John Fredriksen is considering moving more of his shipping business empire to Cyprus from Norway because of a government tax crackdown.

After renouncing his Norwegian citizenship in 2006, the tycoon is a Cypriot citizen, and parts of his business have already been relocated to the island.

Tanker giant Frontline is headquartered in the Cypriot city of Limassol, but its management arm remains in Oslo.

However, the 79-year-old Fredriksen told the Norwegian business newspaper Finansavisen that the government is making it harder for business, with its new tax rules.

Much of the empire is still operated and managed from Oslo, where Fredriksen has a large operation on the waterfront at Aker Brygge.

He has often been vocal about Norway’s business environment and a critic of the country’s talent pool.

Seatankers chief financial officer Thorolf Aurstad told Finansavisen that his company is considering moving operations, but the outcome of the 2025 general election would ultimately determine the direction of plans.

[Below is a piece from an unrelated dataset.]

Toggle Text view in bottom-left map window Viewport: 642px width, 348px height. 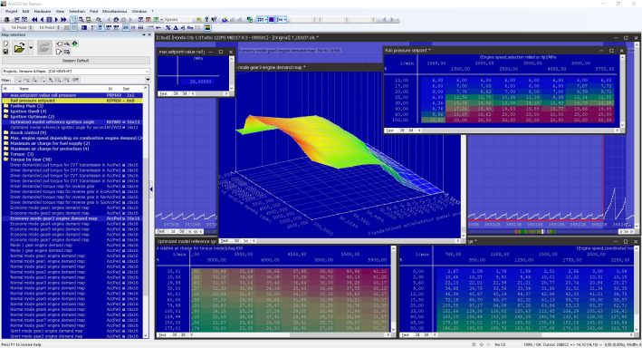163,335
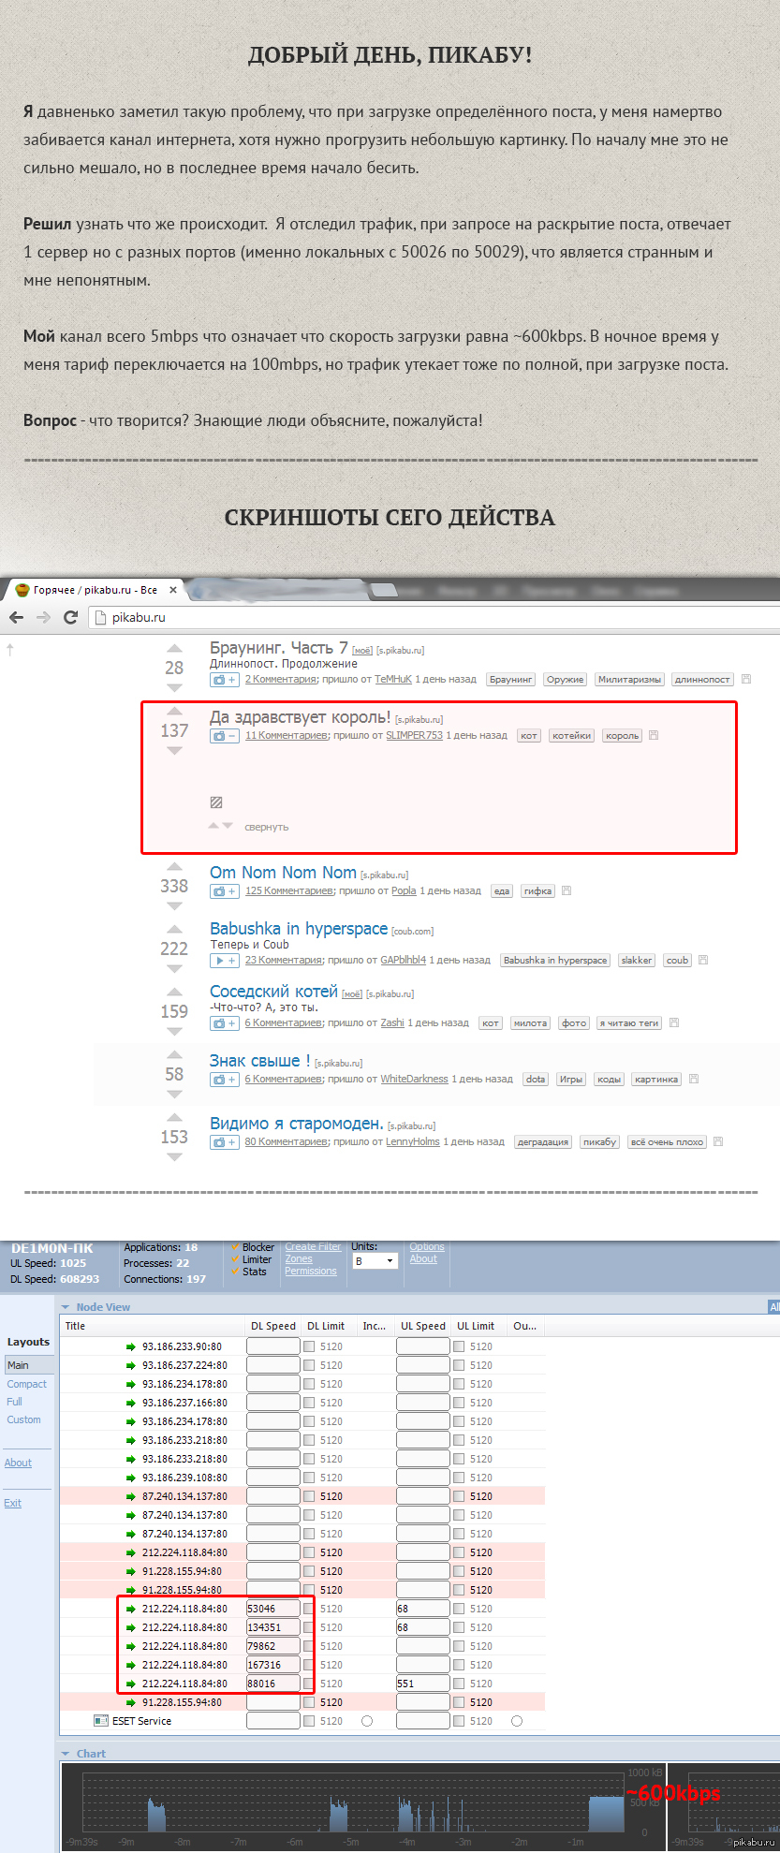Image resolution: width=780 pixels, height=1853 pixels.
Task: Reload the pikabu.ru page
Action: tap(69, 617)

“We follow any signals that may come from the political parties,” he was quoted as saying.

Norway is pondering changes to its tax code to recoup revenue from its fleeing rich, including some big-name shipowners, TradeWinds previously reported.

The change, proposed by the Labour Party-led government, would levy an exit tax on capital gains on assets acquired while the individual was living in Norway, ending a system in which the taxes did not have to be paid until the gains were realised.

The new tax would have to be paid within 12 years, at the dividend tax rate of 37.8% and would be subject to all relocations and transfers from 20 March this year.

Billionaire Kjell Inge Rokke previously joined the exodus of wealthy Norwegians, relocating to Switzerland in 2022.